Handwriting notes for L2

I failed L2 in June 2015. Now I am L2 2016 Candidate. What I consider to change in my study process is to create my own handwriting notes. Are they useful enough? Please share your experience.

I have not yet sat for level II so my comment should be taken with a pinch of salt.

Taking notes is always a winning study strategy. Taking notes force you to adopt an active stance instead of a passive one.

Also, when you take notes you identify subjects that you may find personnaly difficult to master and you may want to revisit them later on.

Best regards

Waste of time - highlight key points in Schweser and jot little notes in the margins. Do all EOCs and BBs until you fully understand after going through Schweser 3x.

I disagree.

I wrote notecards for all three levels: wrote them, threw them away, wrote them again, threw them away, wrote them again.

I suspect that it was useful; I passed each exam the first time I took it.

I took OP’s comment as full fledged note taking. If they are using Schwerser it would be a bit overkill no? If you’ve reviewed each section multiple times, you should have good highlights and small comments when necessary. Taking notes on Schwerser, which is essentially notes seems redundant.

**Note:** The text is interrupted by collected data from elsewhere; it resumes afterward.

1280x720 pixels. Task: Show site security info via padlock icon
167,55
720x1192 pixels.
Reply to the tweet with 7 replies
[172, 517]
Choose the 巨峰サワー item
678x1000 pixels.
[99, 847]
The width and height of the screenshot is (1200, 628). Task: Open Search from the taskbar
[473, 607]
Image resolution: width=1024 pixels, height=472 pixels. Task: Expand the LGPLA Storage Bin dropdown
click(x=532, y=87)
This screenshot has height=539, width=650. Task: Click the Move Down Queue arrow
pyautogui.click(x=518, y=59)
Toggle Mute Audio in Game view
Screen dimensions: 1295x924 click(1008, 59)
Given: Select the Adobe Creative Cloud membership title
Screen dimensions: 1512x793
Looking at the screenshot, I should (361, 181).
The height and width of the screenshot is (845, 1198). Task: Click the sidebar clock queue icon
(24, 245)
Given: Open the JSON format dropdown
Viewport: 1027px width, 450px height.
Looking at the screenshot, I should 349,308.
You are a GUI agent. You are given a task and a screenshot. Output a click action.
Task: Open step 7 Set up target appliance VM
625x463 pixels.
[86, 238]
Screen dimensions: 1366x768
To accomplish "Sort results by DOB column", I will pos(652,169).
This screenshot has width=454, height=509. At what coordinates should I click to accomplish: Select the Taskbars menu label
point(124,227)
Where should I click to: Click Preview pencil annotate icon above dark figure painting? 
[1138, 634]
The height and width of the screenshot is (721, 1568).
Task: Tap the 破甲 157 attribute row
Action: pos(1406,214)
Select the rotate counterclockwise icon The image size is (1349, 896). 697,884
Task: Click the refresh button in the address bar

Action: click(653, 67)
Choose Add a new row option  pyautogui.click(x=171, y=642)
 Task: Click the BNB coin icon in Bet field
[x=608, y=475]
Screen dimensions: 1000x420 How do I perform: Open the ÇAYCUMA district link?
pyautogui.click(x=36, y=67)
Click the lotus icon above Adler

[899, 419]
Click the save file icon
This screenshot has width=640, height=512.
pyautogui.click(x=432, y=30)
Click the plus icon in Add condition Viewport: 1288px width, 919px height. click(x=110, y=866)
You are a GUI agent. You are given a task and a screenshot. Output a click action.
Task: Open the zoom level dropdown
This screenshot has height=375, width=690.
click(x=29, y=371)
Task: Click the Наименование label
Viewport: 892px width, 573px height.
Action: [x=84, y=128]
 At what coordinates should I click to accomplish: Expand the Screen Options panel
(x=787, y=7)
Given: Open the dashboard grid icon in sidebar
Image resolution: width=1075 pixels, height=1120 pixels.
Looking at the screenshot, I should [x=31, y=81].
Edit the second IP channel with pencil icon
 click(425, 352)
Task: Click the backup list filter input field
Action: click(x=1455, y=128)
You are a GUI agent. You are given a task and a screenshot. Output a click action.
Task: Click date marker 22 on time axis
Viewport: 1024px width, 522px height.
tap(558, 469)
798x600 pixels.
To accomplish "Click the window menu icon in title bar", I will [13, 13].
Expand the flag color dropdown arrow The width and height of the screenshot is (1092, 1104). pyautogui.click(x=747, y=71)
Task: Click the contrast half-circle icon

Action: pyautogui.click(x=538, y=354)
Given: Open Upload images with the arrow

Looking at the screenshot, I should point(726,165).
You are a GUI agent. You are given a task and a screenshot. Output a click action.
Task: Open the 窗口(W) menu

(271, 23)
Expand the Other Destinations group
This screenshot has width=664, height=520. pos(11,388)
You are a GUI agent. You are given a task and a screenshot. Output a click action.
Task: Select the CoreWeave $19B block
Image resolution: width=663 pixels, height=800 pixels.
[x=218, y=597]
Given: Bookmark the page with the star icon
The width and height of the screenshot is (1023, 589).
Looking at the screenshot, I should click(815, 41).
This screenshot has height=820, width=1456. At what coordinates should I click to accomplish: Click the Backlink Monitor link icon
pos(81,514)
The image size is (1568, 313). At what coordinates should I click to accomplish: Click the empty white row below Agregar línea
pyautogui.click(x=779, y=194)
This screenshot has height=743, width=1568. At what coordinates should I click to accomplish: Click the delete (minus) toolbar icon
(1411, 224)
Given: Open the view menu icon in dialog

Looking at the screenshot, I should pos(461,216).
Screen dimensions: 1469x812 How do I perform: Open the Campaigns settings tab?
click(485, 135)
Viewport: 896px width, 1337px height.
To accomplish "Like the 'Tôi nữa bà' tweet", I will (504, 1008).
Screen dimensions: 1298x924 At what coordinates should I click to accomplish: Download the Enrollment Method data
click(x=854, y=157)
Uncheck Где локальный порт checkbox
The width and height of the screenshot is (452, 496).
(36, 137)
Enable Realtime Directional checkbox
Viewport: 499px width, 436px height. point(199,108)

With you 100% on notecards.

Got it.

I agree.

I think its a waste of time , I realised that I focus more on preparing them than actually understand the concepts !!

I do it selectively for drier/more boring (my mind tends to wander a little…) or harder to understand topics (i find writing down organizes my thoughts)

Thanks for all comments. I understand how time consuming it is. Honestly saying I prefer just to read, memorize some formulas and answer questions. At the same time I need to focus more deeply on concepts. I realize, I could unintentionally skip something, what will be imorptant on the exam. Handwriting helps to be more detailed. I suppose now, I will write my notes only for difficult topics: FRA, FI, Derivatives.

I found making my own notes for derivatives to be helpful so I could get the processes (example currency swaps) into my own words and I found it really helped.

Thank you, BobbyBraveheart. Derivatives is the first topic to handwrite. :slight_smile:

I hand write an answer to each LOS after reading the relevant section. Keeps me engaged. I did this for L1 and plan on again for L2.

I retain information better when I write something down so I usually write down key points and couple examples if I’m having trouble with the concept.

I’ve done it with all 3 levels.

I find flash cards to be a must, and re-writing them several times as mentioned above can help retention. Full written notes is probably too much of a time sink though. However, I found writing out study pages on certain areas that step through the process of a calculation can be very helpful, like the steps in valuing swaps for example.

Writing stuff always helps you retain better what you have read. I created a handwritten formula sheet, wrote down any formula I saw while going through schweser and then after having read through schweser once I would write notes after working through a problem. This involved going to the CFAI text or back to schweser and writing down things that were relevant to the problem at hand, sometimes word for word from the textbook. I usually did this for problems I got wrong or really complex ones that I would want to go back and look at the process. I probably went through 2 complete notepads and a spiral for each level.

Another thing I did was I created flash cards while reading, but these were in Excel. Essentially, I had four columns: #, topic, sub-topic, and notes. I then wrote a bit of VBA code that would pull a userform with various text and combo boxes and it would pull a random flash card. It’s a great way to study while working, just make sure you write it so that you can have the flash card show up on the active Excel workbook (presumably something related to work) and you only need to have the flash card workbook opened but minimized. I also built out a function to look at flash cards by topic and to be able to mark flash cards that I did not want to have in the set anymore.